Permit me now, sir, to call your attention to the subject of our black population. I will touch this subject as tenderly as possible. It is with reluctance that I touch it at all; but in cases of great emergency, the state physician must not be deterred by a sickly, hysterical humanity, from probing the wound of his patient he must not be withheld by a fastidious and mistaken delicacy from representing his true situation to his friends, or even to the sick man himself, when the occasion calls for it. What is the situation of the slave-holding states? During the war of the revolution, so fixed were their habits of subordination, that while the whole country was overrun by the enemy, who invited them to desert, no fear was ever entertained of an insurrection of the slaves. During a war of seven years, with our country in possession of the enemy, no such danger was ever apprehended. But should we, therefore, be unobservant spectators of the progress of society within the last twenty years; of the silent, but powerful change wrought, by time and chance, upon its composition and temper? When the fountains of the great deep of abomination were broken up, even the poor slaves did not escape the general deluge. The French revolution has polluted even them. Nay, there have not been wanting men in this House, witness our legislative Legendre, the butcher who once held a seat here, to preach upon this floor these imprescriptible rights to a crowded audience of blacks in the galleries; teaching them, that they are equal to

their masters; in other words, advising them to cut their throats. Similar doctrines have been disseminated by pedlars from New England and elsewhere, throughout the southern country: and masters have been found so infatuated, as by their lives and conversation, by a general contempt of order, morality and religion, unthinkingly to cherish these seeds of self-destruction to them and their families. What has been the consequence? Within the last ten years, repeated alarms of insurrection among the slaves; some of them awful indeed. From the spreading of this infernal doctrine, the whole southern country has been thrown into a state of insecurity. Men, dead to the operation of moral causes, have taken away from the poor slave his habits of loyalty and obedience to his master, which lightened his servitude by a double operation; beguiling his own cares and disarming his master's suspicions and severity: and now, like true empirics in politics, you are called upon to trust to the mere physical strength of the fetter which holds him in bondage. You have deprived him of all moral restraint; you have tempted him to eat of the fruit of the tree of knowledge, just enough to perfect him in wickedness; you have opened his eyes to his nakedness; you have armed his nature against the hand that has fed, that has clothed him, that has cherished him in sickness; that hand, which before he became a pupil of your school, he had been accustomed to press with respectful affection. You have done all thisand then show him the gibbet and the wheel, as incentives to a sullen, repugnant obedience. God forbid, sir, that the southern states should ever see an enemy on their shores, with these infernal principles of French fraternity in the van. While talking of taking Canada, some of us are shuddering for our own safety at home. I speak from facts, when I say, that the night-bell never tolls for fire in Richmond, that the mother does not hug her infant more closely to her bosom. I have been a witness of some of the alarms in the capital of Virginia.

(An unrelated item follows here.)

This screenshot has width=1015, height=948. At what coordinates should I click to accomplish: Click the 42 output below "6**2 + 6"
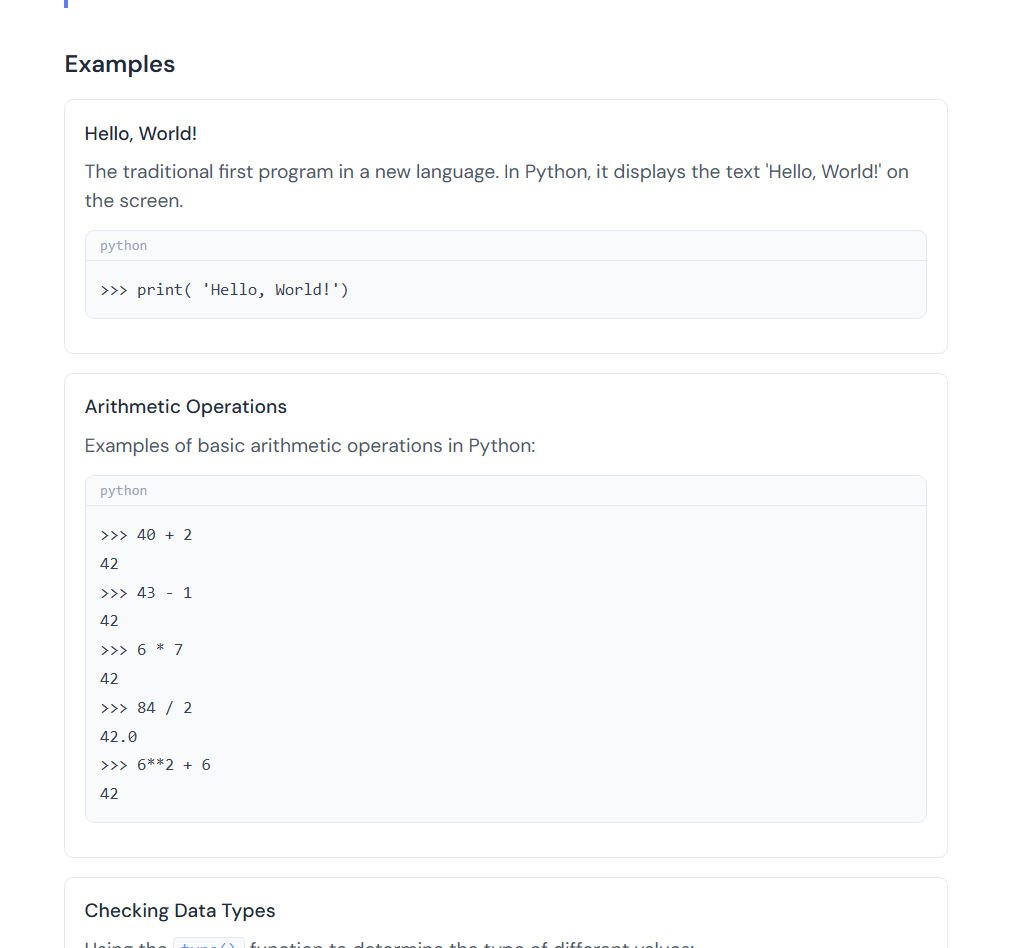click(109, 794)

How have we shown our sympathy with the patriots of Spain, or with the American provinces? By seizing on one of them, her claim to which we had formerly respected, as soon as the parent country was embroiled at home. Is it thus we yield them assistance against the arch-fiend, who is grasping at the sceptre of the civilized world? The object of France is as much Spanish-America as old Spain herself. Much as I hate a standing army, I could almost find it in my heart to vote one, could it be sent to the assistance of the Spanish patriots.

[Mr. Randolph then proceeded to notice the unjust and illiberal imputation of British attachments, against certain characters in this country, sometimes insinuated in that House, but openly avowed out of it.]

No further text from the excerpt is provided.